É o mesmo que na véspera das eleições autárquicas de 1990 declarou que se candidatava a presidente do município de Lisboa com o objetivo primordial de pôr um ponto final à carreira política de Álvaro Cunhal, pois o PCP concorria coligado com o PS.
O homem que aparece em todo o lado onde há televisões é o mesmo que não quer aparecer onde já apareceu impante de veleiro a caminho do Brasil.
O homem que leva as televisões atrás dele quando vai participar numa ação de distribuir refeições aos sem abrigo é o mesmo que aplaudia o programa da troika que causou grande número de sem abrigo.
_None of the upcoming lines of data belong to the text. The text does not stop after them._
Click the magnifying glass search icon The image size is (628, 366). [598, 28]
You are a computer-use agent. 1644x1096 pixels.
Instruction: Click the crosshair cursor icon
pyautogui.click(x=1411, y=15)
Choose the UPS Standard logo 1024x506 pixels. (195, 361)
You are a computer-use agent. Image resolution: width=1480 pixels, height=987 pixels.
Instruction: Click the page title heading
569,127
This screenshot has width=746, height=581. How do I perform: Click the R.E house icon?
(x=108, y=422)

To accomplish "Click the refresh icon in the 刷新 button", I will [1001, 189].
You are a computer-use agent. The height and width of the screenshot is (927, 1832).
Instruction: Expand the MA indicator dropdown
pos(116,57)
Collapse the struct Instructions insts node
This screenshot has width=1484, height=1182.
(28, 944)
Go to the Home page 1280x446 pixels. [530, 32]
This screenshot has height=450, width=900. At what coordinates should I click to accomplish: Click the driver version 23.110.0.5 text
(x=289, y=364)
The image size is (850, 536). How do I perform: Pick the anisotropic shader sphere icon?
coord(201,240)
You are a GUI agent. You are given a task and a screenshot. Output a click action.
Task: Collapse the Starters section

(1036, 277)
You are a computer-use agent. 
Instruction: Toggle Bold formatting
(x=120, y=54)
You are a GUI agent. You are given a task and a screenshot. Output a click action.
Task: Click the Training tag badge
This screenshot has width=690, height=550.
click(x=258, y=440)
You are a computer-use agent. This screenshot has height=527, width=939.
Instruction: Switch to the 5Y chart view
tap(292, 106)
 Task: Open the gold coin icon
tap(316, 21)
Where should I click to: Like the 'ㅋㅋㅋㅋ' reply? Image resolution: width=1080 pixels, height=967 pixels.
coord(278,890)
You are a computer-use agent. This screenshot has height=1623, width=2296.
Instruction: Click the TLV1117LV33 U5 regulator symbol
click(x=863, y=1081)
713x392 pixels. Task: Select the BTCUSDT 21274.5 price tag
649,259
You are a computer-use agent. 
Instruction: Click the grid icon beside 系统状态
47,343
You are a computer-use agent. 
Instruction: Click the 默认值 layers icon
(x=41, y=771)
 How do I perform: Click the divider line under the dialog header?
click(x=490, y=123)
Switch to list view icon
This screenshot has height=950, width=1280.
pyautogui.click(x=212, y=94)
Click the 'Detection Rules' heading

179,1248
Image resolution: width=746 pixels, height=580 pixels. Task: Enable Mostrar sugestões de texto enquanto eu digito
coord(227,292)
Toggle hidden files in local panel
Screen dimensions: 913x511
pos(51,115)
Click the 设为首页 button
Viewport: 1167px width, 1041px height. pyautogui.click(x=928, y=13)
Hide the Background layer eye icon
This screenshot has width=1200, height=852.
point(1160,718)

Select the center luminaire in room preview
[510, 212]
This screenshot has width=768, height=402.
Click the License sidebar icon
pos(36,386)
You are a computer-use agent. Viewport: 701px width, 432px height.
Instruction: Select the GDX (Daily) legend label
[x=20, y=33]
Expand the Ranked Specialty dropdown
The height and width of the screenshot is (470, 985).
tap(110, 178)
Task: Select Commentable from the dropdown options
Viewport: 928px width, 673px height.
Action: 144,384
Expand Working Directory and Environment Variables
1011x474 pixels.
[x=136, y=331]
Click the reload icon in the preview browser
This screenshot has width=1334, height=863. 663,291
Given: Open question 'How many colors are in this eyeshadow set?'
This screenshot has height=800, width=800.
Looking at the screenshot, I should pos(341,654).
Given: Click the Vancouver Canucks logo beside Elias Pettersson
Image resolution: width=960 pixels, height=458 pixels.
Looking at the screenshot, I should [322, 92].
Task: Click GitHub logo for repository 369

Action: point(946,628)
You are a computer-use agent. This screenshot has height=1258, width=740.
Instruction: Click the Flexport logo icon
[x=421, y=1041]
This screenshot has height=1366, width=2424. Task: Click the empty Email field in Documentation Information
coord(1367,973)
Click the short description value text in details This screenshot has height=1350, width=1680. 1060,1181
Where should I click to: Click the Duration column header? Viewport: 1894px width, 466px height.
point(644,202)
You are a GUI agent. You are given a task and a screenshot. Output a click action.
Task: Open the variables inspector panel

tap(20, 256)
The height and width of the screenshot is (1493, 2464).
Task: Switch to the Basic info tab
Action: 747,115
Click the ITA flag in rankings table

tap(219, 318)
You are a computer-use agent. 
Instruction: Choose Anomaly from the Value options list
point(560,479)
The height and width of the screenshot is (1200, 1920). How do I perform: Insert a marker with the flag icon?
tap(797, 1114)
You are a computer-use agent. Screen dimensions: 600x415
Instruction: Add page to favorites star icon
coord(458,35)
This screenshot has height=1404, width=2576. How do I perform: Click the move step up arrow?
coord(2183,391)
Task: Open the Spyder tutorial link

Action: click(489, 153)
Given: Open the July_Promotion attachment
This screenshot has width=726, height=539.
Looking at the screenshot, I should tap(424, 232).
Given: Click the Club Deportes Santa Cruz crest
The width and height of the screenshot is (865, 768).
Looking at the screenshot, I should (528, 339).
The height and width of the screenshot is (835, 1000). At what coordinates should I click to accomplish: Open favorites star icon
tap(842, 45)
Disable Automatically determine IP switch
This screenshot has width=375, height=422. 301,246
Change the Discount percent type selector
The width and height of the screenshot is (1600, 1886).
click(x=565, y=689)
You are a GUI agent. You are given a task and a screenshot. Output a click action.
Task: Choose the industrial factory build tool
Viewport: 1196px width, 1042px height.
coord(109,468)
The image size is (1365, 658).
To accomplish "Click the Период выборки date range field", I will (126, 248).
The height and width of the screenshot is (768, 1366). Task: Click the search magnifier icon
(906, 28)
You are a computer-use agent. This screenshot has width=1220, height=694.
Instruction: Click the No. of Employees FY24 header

É o mesmo que quer que todos saibamos que vai à ginginha ao Barreiro, ele que gosta muito mais de votos que de ginjas. Sabe-lhe que nem ginjas aquela pesca.
O homem que disse numa entrevista à RTP1 que assumia os erros (na sua opinião) da ministra da Saúde é o mesmo que, passados dias, disse sobre o mesmíssimo assunto que a ministra enganou os portugueses, sem sequer se dar ao cuidado de dar conta das explicações da ministra, se é que as pediu.
O homem que vive a pensar nos dividendos que pode tirar seja de que facto ou acontecimento for não é um homem para as estações do ano. É o homem que pensa na estação em pode furar o bloqueio da Polícia Marítima para ir dar um mergulho e aparecer lampeiro nos telejornais, enquanto os compatriotas estavam confinados.
O seu dia a dia é o minuto a minuto à procura do que se passa, do que poderá ter o valor mais alto na cotação mediática dos acontecimentos.
Ele sabe conviver. Já conviveu com tudo. Com o regime fascista, elogiando os carniceiros. Com os gorilas na Faculdade de Direito de Lisboa sem um triste pio. E continuaria a conviver se os democratas e patriotas não tivessem derrubado a ditadura. Já esteve nos jornais. Passou a líder do PSD e perdeu sempre. Ganhou as televisões e graças à deserção do PS foi para Belém e por lá vai continuar. E conviveu com Costa. O tapete vermelho da Autoeuropa pode sair caro a quem não o tiver na devida conta.
O que é que isto tem a ver com Thomas More? Tudo e nada. De relance, a propósito de um tranquiberneiro surge a figura plena, luminosa, eterna, a do chanceler, a do homem que escreveu a Utopia. Ao menos agora que se aproxima um novo ano, vale sempre a pena sonhar. Atrás dos tempos, outros tempos virão.